El Consejo de la Magistratura pidió las declaraciones juradas de los jueces Eduardo Farah y Jorge Ballestero, los camaristas que revocaron la prisión preventiva del empresario Cristóbal López y lo dejaron en libertad. Además, habían determinado el cambio de caratula sobre la causa.

Fue la diputada de Cambiemos Elisa Carrió quien le solicitado al Consejo que investigara el patrimonio de los jueves. Según informó La Nación, por unanimidad, la comisión de Disciplina y Acusación aprobó la entrega de todas las declaraciones juradas de los magistrados.

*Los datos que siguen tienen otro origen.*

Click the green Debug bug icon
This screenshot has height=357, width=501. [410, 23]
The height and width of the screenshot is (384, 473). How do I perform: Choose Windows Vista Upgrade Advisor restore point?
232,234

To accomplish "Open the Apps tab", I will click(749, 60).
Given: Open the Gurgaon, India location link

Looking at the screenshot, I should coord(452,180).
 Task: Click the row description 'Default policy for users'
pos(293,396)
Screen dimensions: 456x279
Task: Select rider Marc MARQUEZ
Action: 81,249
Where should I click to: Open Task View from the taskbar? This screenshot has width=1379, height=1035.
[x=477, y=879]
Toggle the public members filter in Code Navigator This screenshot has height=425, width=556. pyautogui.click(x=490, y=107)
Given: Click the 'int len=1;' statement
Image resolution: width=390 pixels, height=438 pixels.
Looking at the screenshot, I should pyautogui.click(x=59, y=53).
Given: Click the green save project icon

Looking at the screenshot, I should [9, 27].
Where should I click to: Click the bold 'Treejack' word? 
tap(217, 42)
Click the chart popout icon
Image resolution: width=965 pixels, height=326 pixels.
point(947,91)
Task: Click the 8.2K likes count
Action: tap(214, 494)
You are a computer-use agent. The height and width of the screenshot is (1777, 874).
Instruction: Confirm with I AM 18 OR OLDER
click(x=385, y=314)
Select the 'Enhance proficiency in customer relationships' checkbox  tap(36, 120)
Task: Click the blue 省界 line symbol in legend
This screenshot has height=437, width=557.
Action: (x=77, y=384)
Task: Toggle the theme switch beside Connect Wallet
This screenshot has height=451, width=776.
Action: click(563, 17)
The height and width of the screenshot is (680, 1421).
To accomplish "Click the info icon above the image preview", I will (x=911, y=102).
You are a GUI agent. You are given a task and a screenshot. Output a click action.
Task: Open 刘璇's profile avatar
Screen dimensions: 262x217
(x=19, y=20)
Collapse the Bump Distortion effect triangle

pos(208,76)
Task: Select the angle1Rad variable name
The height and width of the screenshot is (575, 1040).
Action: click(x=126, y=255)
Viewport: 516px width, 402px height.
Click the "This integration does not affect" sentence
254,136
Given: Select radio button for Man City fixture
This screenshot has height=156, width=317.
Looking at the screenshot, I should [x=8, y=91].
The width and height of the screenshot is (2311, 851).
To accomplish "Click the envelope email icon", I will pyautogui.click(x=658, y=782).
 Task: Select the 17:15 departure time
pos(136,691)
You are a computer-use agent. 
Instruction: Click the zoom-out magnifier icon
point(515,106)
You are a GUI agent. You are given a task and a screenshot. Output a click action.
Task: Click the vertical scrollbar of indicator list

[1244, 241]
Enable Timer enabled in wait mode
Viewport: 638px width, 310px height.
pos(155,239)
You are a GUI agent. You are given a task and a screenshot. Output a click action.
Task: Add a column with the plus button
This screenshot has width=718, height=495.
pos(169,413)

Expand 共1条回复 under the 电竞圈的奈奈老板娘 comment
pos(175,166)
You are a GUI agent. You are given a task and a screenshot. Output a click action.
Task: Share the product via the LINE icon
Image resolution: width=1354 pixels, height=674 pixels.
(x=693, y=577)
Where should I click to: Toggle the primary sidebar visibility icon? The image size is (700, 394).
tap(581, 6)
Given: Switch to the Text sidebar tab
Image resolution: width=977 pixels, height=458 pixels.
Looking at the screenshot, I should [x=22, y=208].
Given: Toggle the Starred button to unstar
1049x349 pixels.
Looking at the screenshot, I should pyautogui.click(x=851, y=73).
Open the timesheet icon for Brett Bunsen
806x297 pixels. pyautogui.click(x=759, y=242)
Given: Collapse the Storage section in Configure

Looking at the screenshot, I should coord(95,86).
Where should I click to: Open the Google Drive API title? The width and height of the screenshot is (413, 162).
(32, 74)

En el caso de Ballestero la diputada había lanzado la posibilidad de que la decisión del juez haya estado influida por "razones que podrían estar vinculadas con intereses económicos". En el caso de Farah, Carrió había señalado los vínculos entre el magistrado y el Casino de Puerto Madero (propiedad de Cristóbal López).

A diferencia de Ballestero, que votó en 2015 por desestimar la denuncia de Nisman, Farah no estaba hasta el momento en la mira del oficialismo. De hecho, fue el único camarista que votó por abrir la denuncia del fallecido fiscal, pero un fallo que enfureció a la Casa Rosada.